I was asked recently if I felt there was any hope that I might someday renew my desire to serve and unite with Krishna and engage in kirtan with others of a like mind in a non-denominational, low pressure environment. Following that, I was asked what I missed about the Hare Krishna Movement. Others wondered why I kept my initiated name, Tapati and made it my legal name.
I can imagine that my spiritual path seems confusing. From outside it might look like I have worshiped more than one God in my life: The Trinity of Catholicism, Krishna, myriad Goddesses, and Kuan Yin.
What I have been doing from my perspective is sorting through different cultural viewpoints while maintaining a relationship with the same entity all along. The one that I prayed to as a small child, as a troubled 13-year old, a troubled 15-year old, surrendered to at the temple, and lit candles to when my son was in a coma, it was all the same person in my mind.
While I don’t literally believe in any one cultural view of God, whether that is a Blue Cowherd Boy or is expressed as a Trinity, I believe that this Divine Presence can appear as any of these visions in order to enable the worshiper to relate.
So I can go to a temple and see the Deities and relate to the Divine Essence They represent. I can see a picture of Jesus and respectfully acknowledge the truths he was trying to convey. I can hear prayers to Allah and again, appreciate that they refer to the same Person I am trying to serve.
But I can no longer relate to the Indian vision enough to want to take up that form of worship again (too much emotional baggage for me personally) or want to be part of a group in any leadership capacity. I don’t want to impose my vision of spirit on others in any way. I trust that each person is capable of making those choices.
That’s not to say if some alliance of independent folks who are non-preaching-oriented were to throw a kirtan or festival, no pressures, I wouldn’t participate on a case by case basis. I love the music. I love the food. I love the Deities. I just don’t want to be preached to or pressured to conform. If I hear the word maya or karmi again I am likely to flee.

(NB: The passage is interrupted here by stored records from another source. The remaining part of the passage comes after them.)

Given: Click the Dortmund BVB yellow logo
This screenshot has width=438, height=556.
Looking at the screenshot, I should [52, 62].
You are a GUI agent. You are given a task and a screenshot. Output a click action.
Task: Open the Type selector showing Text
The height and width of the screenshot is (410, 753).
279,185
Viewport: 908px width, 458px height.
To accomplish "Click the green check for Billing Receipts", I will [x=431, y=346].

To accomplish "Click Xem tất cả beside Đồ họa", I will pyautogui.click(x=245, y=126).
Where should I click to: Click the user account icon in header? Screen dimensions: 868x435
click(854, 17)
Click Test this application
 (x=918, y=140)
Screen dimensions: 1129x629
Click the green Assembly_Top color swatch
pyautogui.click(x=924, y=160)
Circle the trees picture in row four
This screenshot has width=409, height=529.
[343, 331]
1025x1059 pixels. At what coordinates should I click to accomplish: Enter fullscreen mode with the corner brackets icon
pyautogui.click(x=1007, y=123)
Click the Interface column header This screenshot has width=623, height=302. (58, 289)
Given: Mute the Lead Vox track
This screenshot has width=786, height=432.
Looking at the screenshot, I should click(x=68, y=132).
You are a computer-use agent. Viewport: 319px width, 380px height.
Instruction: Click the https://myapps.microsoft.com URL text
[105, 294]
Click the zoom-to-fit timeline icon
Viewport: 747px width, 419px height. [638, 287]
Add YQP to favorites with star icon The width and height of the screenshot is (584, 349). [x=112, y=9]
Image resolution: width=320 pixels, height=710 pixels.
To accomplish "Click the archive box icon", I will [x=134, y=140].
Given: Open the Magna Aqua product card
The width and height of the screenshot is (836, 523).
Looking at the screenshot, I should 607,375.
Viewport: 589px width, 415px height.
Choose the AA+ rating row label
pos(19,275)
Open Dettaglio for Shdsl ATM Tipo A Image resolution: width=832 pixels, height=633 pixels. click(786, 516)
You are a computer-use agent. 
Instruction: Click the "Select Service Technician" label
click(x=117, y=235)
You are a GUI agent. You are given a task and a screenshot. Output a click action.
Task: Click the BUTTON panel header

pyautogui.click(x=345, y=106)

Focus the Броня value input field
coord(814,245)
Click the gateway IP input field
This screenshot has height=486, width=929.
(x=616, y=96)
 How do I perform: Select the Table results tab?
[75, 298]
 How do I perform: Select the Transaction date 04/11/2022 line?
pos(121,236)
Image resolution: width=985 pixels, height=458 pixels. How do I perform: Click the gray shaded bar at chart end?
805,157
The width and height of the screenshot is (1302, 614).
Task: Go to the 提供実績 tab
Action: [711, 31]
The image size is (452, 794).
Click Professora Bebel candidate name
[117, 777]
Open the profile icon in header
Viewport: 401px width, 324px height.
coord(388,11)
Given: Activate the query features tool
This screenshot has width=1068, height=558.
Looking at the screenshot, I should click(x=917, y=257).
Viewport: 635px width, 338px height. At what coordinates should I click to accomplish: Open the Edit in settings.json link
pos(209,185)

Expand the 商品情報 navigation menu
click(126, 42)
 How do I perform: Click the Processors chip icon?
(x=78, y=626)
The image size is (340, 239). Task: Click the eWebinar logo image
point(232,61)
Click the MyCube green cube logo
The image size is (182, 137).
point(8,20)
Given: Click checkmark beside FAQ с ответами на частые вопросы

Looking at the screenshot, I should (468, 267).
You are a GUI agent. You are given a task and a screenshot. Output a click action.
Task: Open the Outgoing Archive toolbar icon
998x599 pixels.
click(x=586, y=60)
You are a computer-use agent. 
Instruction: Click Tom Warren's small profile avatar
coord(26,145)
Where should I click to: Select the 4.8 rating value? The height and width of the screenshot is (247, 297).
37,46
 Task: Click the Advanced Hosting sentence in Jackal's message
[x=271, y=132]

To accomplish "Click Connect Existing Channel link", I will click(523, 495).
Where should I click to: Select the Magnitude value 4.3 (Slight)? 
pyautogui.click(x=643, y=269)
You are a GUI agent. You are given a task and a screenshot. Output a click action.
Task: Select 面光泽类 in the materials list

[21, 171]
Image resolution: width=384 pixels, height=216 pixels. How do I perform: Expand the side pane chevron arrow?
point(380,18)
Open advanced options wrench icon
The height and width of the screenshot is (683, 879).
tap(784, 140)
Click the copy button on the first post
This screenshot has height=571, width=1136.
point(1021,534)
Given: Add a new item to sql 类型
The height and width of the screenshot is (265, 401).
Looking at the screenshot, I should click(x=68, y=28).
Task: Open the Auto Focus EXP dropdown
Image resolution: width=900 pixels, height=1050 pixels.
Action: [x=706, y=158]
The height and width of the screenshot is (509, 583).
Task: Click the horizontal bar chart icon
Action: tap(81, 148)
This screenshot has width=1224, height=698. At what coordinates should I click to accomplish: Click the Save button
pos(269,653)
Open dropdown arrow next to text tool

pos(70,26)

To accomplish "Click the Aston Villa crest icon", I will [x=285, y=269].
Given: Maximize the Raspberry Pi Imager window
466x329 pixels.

As for my name, I have used it since 1977 and prefer it to my birth name. It has a beautiful story attached, and people misspell it less often because they listen when I tell them how it is spelled. With my former name, Terilyn, I could be telling someone letter-by-letter and they insisted on adding extra Rs or Ns or splitting it in two.
Literally, Tapati means “warming” and she was the daughter of the Sun god and Moon goddess in Vedic literature. (I use lower-case “god” because in Vaishnavism they were viewed as demi-gods, sort of administrative servants of the Supreme God, Krishna.) She gave birth to Kuru, head of the dynasty in which Arjuna of the Bhagavad Gita later appeared.
I was originally named for two cousins, Teresa and Carolyn. They haven’t been on speaking terms with me for nearly twenty years now. I don’t really want to reclaim a name that relates to them. For a long time I have taken my mother’s former position as black sheep of the family. Asserting my own identity is one way of coping with that.
Tapati McDaniels is a freelance writer who started a forum designed to meet the needs of former Hare Krishna devotees at http://www.gaudiya-repercussions.com.
She is working on a memoir and her personal blog can be found at http://tapati.livejournal.com.
Be sure to read Tapati’s NLQ series: “Patriarchy Across Cultures.”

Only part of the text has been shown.